[[ Extracted entries, beginning ]]

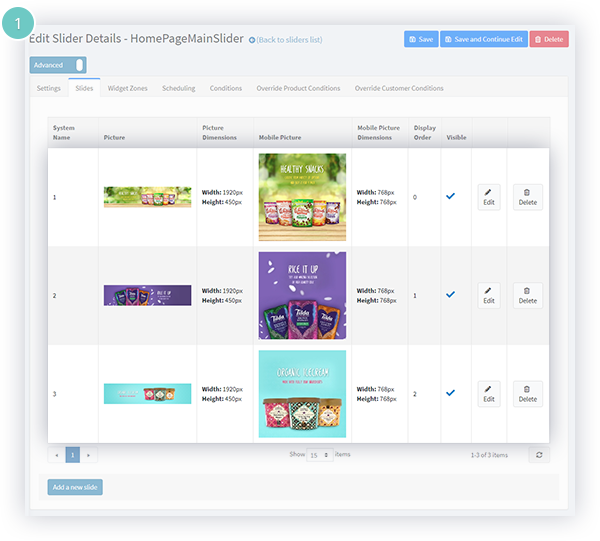This screenshot has width=600, height=541.
Task: Toggle the Advanced mode switch
Action: coord(80,65)
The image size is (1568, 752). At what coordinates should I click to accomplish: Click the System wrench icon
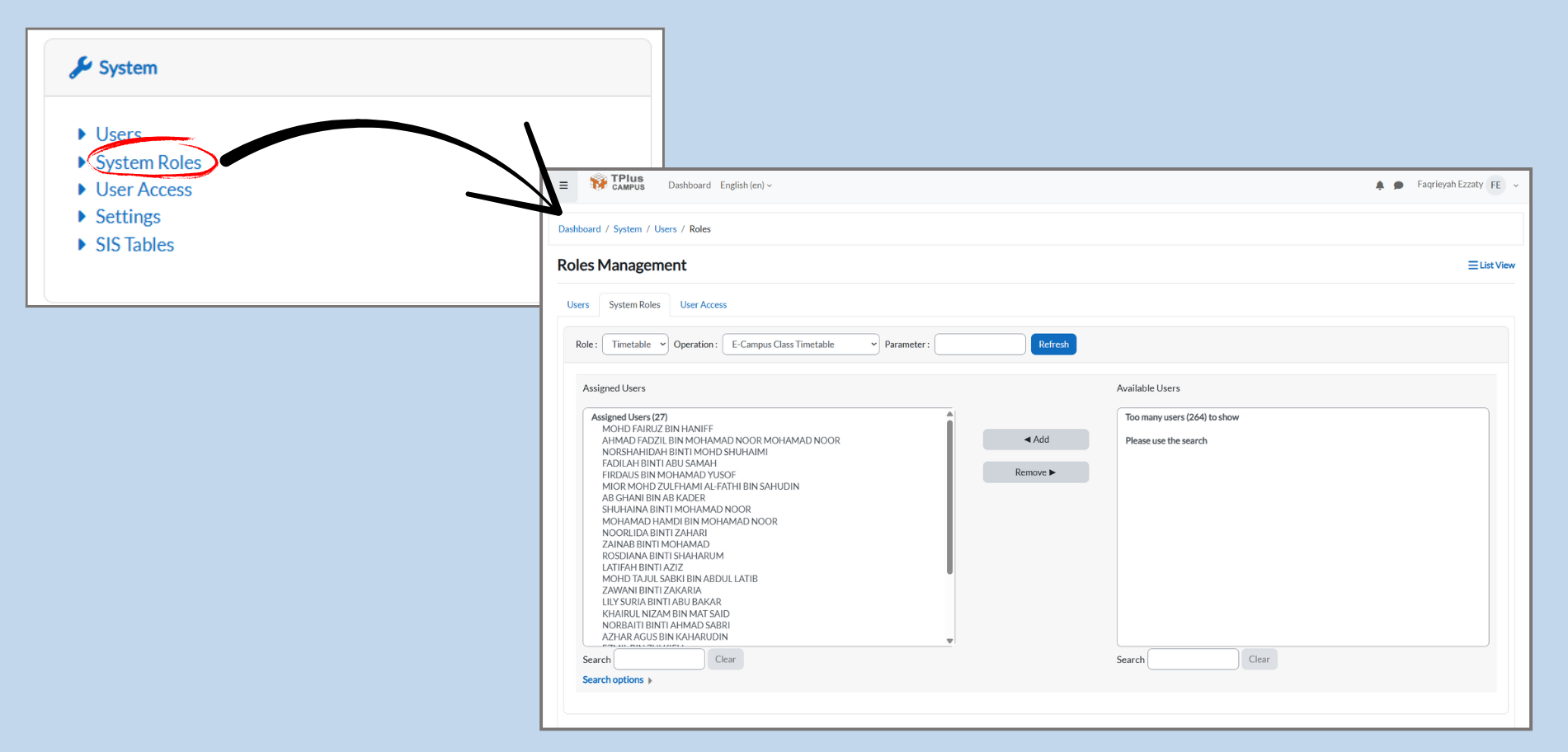(80, 68)
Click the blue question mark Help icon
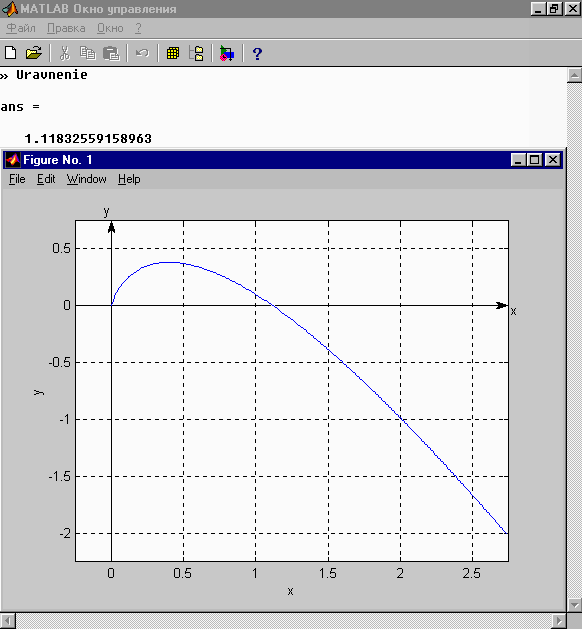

[[ Extracted entries, end ]]

Exercise goal:
Restate exactly, and only, the lines from the one that holds "The image size" down to the last line of the material above. Omit the pictures.

Output of the task:
The image size is (1568, 752). At what coordinates should I click to accomplish: Click the System wrench icon
(80, 68)
Click the blue question mark Help icon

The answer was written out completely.